A Surprisingly Effective Fix for Deep Latent Variable Modeling of Text
This addresses a critical instability in deep latent variable modeling of text, offering a simple fix that challenges the adequacy of the standard training objective for balancing representation learning and data modeling.
The paper tackles the problem of posterior collapse in Variational Autoencoders (VAEs) for text modeling by combining two known heuristics, which substantially improves held-out likelihood, reconstruction, and latent representation learning compared to previous state-of-the-art methods, despite obtaining a worse ELBO.

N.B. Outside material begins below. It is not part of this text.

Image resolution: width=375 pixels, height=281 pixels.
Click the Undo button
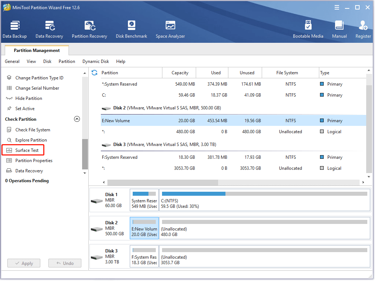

When trained effectively, the Variational Autoencoder (VAE) is both a powerful language model and an effective representation learning framework. In practice, however, VAEs are trained with the evidence lower bound (ELBO) as a surrogate objective to the intractable marginal data likelihood. This approach to training yields unstable results, frequently leading to a disastrous local optimum known as posterior collapse. In this paper, we investigate a simple fix for posterior collapse which yields surprisingly effective results. The combination of two known heuristics, previously considered only in isolation, substantially improves held-out likelihood, reconstruction, and latent representation learning when compared with previous state-of-the-art methods. More interestingly, while our experiments demonstrate superiority on these principle evaluations, our method obtains a worse ELBO. We use these results to argue that the typical surrogate objective for VAEs may not be sufficient or necessarily appropriate for balancing the goals of representation learning and data distribution modeling.